Горький решительно отстранил мою руку с газетой:
— Война есть явление позорное и глупое, не говоря ее преступности!
— Все так, Алексей Максимович, все так, но зачем сейчас-то? Вы же сами назвали статью “Несвоевременное”?
Тоже мне Толстой выискался! Как же не вовремя весь этот показушный пацифизм левой тусовочки…
— Вы что же, Григорий Ефимович, войну оправдываете? Всю эту огромную жуть, эти тяжкие ощущения, на которые я не могу найти слов, чтобы выразить хотя бы сотую часть? Это же мировая катастрофа, крах европейской культуры!
— Отнюдь. Войне нет оправдания, но чего вы хотите добиться, публикуя это? — я потыкал пальцем в текст. — Мира? Нет, мир возможен только при обоюдном согласии сторон. Значит, ваша статья работает на внутренний разлад.
Горький сердито вставил сигарету в мундштук и закурил. Я поморщился, но хозяин тут он.
— Ведь всего полгода назад вы написали “Письмо к Шаляпину” совсем с другими мыслями!
— Это фальшивка, я не писал его, — резко ответил писатель.
— Вот как… не знал, — сбавил я тон. — За такое надо наказывать и я займусь этим. Но все равно, к вашей нынешней статье. Вот ваши друзья социал-демократы прямо пишут, война есть неизбежное свойство капитализма. Неизбежное!
— И что же, не бороться против нее? — пыхнул дымом Горький, насупив кустистые брови.
— Бороться. Только к чему приведет борьба сегодня? К развалу фронта, к превращению, как мечтают некоторые радикалы, войны внешней в войну внутреннюю?
Я тяжело вздохнул. Ну как, как объяснить этим прекраснодушным людям, что они даже не представляют себе ужасов грядущей Гражданской с ее массовым террором, голодом и эпидемиями? Что благие порывы ведут к смерти миллионов людей, к разрухе и деградации всей жизни? Их же самих в этот кровавый конвейер и затянет, кого насмерть, кого выкинет пожеваным-поломаным. Горький тоже будет протестовать против ужасов гражданской, да все равно уедет, даже невзирая на давнюю дружбу с Лениным…
— Вы наверняка знаете, Алексей Максимович, что американцы прошли сквозь гражданскую войну всего пятьдесят лет тому назад. И потеряли они при этом полмиллиона человек из населения в тридцать миллионов. В масштабах России это два с половиной-три миллиона человек. Но эту цифру нужно увеличить вдвое или втрое, потому что сейчас война пойдет с пулеметами, бронепоездами, самолетами и удушливыми газами, которых не было у американцев.
Не знаю, проняло Горького или нет, но колючий взгляд смягчился — не исключено, что из-за того, что к нам присоединилась Мария Андреева, она встала за креслом писателя и положила ему руки на плечи.
— Война, к моему сожалению, неизбежна. И нет у нас другого выхода, кроме как победить, иначе мы свалимся в такую кровавую кашу, что нынешние потери покажутся сладким сном.
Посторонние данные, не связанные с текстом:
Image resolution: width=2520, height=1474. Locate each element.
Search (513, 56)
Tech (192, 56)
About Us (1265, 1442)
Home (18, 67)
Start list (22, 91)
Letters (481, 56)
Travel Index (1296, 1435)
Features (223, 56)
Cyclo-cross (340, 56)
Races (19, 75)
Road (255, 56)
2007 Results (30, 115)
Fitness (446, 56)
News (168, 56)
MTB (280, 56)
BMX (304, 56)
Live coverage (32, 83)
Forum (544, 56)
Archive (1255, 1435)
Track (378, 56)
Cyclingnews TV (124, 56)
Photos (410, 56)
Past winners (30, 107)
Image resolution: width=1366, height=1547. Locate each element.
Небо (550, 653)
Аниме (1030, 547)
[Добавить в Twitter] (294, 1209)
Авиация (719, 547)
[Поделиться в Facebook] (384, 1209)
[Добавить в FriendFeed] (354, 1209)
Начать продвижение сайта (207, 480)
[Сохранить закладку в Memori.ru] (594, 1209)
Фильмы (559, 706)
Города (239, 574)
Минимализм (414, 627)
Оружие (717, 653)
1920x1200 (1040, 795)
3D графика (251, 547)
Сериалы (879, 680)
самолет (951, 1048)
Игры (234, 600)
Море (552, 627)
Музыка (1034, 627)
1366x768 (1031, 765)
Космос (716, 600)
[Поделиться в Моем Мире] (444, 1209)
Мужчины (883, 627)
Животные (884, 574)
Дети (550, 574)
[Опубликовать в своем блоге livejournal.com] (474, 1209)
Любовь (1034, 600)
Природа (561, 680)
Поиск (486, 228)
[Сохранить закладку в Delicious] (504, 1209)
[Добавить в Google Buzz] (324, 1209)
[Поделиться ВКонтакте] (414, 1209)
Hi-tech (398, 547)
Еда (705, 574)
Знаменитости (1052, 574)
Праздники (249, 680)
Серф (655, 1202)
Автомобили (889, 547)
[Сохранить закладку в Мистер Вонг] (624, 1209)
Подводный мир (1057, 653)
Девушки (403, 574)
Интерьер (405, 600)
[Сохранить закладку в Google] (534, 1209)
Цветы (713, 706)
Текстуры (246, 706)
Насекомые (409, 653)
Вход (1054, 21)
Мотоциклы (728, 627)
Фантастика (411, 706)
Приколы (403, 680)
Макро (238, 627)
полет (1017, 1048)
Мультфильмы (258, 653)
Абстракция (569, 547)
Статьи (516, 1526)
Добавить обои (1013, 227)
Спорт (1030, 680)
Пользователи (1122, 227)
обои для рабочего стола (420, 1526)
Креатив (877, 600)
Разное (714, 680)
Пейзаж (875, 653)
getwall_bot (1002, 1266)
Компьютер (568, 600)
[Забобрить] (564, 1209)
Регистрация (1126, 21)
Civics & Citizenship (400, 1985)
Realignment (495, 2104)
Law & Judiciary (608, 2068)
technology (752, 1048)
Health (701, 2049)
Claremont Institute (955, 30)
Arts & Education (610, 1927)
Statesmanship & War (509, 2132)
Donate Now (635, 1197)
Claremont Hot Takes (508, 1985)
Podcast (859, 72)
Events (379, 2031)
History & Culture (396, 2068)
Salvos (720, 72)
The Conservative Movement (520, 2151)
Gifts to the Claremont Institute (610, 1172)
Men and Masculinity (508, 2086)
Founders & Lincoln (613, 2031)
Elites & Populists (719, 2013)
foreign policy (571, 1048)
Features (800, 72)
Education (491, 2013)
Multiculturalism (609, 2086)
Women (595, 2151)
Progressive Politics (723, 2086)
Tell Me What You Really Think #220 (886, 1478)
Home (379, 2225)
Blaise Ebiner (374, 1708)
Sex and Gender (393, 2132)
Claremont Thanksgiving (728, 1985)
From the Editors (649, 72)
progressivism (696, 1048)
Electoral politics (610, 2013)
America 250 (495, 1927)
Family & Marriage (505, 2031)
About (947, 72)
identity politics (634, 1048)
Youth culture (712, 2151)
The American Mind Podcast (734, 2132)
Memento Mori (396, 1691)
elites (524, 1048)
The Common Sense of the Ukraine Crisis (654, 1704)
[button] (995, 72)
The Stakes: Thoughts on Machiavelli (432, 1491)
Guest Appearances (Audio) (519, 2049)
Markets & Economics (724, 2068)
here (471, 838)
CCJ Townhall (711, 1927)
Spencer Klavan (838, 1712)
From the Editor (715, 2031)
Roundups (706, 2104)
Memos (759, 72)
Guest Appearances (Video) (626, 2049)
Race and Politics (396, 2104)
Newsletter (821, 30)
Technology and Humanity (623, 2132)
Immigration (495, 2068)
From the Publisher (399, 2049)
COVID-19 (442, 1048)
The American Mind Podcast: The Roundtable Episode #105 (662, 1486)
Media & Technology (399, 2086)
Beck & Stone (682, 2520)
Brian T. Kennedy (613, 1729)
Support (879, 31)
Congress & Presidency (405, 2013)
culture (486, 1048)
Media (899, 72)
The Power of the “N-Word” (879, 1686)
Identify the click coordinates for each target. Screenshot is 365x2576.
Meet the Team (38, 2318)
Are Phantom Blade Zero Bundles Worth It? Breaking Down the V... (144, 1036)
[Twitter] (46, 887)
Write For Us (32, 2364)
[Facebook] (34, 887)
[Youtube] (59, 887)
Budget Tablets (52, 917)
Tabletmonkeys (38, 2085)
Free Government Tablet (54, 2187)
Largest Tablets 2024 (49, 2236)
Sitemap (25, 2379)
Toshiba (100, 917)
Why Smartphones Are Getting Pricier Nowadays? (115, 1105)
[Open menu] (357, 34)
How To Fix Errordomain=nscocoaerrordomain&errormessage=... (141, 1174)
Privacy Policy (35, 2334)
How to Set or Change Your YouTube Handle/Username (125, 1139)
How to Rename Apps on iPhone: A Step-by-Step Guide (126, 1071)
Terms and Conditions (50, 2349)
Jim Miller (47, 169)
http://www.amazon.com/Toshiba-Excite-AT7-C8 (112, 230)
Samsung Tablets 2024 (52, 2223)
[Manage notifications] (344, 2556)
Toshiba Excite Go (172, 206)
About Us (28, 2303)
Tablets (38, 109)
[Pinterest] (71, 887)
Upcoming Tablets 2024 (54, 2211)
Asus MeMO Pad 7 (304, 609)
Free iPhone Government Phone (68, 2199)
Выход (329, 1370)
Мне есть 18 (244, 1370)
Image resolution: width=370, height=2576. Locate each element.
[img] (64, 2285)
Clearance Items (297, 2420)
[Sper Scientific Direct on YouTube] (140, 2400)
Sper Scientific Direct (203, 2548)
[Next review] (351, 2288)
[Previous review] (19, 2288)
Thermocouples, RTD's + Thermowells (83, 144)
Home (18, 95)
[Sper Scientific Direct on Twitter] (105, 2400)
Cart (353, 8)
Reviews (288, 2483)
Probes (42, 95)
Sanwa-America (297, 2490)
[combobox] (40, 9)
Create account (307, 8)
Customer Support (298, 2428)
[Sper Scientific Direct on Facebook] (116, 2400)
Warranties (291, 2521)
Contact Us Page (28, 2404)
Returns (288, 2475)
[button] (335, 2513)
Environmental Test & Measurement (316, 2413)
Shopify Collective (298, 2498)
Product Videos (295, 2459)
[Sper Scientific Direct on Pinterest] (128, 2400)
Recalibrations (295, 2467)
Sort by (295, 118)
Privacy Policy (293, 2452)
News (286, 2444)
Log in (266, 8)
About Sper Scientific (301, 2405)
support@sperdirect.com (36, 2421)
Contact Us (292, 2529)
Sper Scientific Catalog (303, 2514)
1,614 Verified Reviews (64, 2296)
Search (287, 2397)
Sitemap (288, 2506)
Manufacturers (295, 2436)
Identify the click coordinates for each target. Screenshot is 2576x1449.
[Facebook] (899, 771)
Долгонько мы проговорили, так или иначе свою позицию донес, и отправился восвояси. Пока провожали меня к выходу, прошли через несколько комнат, и в каждой сидело по четыре-пять человек — в одной благопристойно играли в лото, во второй азартно резались в карты, в третьей обсуждали революционную статейку в революционном же журнальчике. А вот в последней спорили о маркизе де Саде, причем с такими цитатами, что сидевшая в углу молоденькая девушка цветом лица мало отличалась от красной плюшевой портьеры.
— Охальники, — выдал я и зыркнул фирменным распутинским взором на заливавшегося соловьем оратора.
Тот икнул и замолчал, пуча глаза.
— Прокляну! — решил слегка поднять градус и уставил указательный палец прямо в лицо чтеца.
Вот он весь левацкий напускной материализм. Мигом слетает, как только сердечко екает. Товарищ побледнел, начал хватать губами воздух.
Полностью удовлетворенный эффектом — я пошел к выходу.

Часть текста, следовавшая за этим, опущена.